An interesting question came up in a Facebook discussion about the late AMC Concord: just how much did you save if you didn’t go D/L?
The AMC Concord dropped for the 1978 model year as a fancier version of the Hornet that debuted back for the 1970 model year.
Hornets could be quite basic.
To differentiate the Concord from its economical predecessor, AMC ladled on the luxury. Same body, with a very different look and appeal.
Add two-toned paint, and the former Hornet became its own kind of showboat.
The D/L’s vinyl roof treatment was distinctive, and it was effective in hiding the Hornet’s son-of-Rambler roofline…

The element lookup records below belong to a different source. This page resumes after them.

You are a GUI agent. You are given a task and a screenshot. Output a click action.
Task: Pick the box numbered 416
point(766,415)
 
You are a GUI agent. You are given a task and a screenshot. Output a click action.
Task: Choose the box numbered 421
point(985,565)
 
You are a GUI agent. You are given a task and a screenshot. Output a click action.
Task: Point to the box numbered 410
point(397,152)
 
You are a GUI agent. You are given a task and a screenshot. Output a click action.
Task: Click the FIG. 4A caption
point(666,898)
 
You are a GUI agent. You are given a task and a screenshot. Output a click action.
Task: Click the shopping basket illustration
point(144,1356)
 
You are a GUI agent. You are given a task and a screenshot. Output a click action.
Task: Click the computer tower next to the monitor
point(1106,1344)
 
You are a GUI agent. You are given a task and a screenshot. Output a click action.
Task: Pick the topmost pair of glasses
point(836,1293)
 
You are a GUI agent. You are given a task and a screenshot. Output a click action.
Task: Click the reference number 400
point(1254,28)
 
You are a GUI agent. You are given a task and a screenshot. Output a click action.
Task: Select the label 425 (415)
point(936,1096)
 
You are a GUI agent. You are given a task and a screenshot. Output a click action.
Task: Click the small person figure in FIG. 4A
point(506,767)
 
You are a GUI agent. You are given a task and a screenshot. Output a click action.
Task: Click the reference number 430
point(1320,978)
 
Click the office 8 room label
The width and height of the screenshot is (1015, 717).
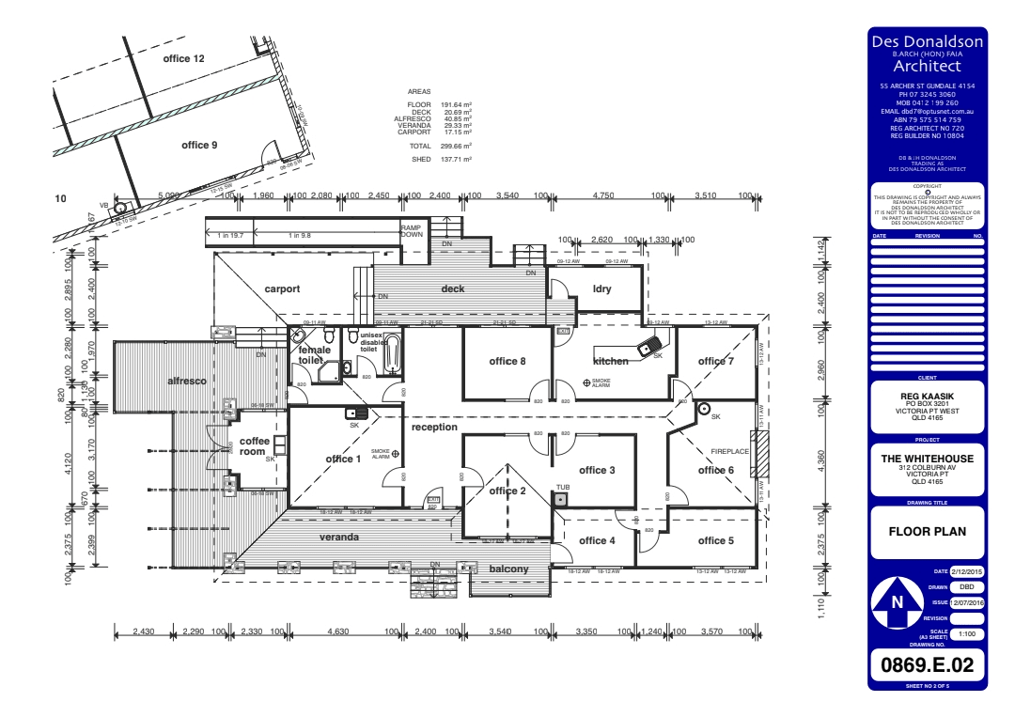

…and so it’s all AMC featured in its brochures.
Inside, the “velveteen crush fabric seating” photographed well, and nothing says posh like carpeted seat cushions.
A look through AMC brochures turned up zero images of non-D/L Concord two-door sedans, so AMC was clearly focused on getting the meat in those D/L seats.
So if the base Concord wasn’t in the brochures, and even some of the hard-core enthusiasts in that Facebook discussion remarked on its rarity, then how much did that base Concord’s original owner save by fighting the pressure to go D/L?
If the Facebook Concord is a 1978, then this six-cylinder, base two-door sedan ran $3,749, which adjusts to $13,837 in today’s dollars. The D/L would have added $200, or $738 today. Total adjusted entry price for a D/L two-door: $14,575.
We’d probably want to add the Air Conditioning Package, which also included power steering and tinted glass ($2,506 adjusted), power brakes ($236) and an automatic transmission ($1,092). The AM/FM Stereo – no tape player, just four speakers – would be a startlingly pricey $827 option today.
With these features added, we’d be up at an adjusted $19,236 in a Concord D/L, and the destination charge would likely kick the total up over $20K.
And note that we’re still rolling up the windows and pressing down and pulling up the locks on each door, and up front, the durable but emissions-strangled 3.8-liter V6 filtered out all of 90 horsepower.
The D/L may have been bargain-priced glamour, but it’s a good thing that technology has moved on from the rest of the Concord. Although we still wouldn’t mind having in our garage the rare brown non-D/L pictured at the top.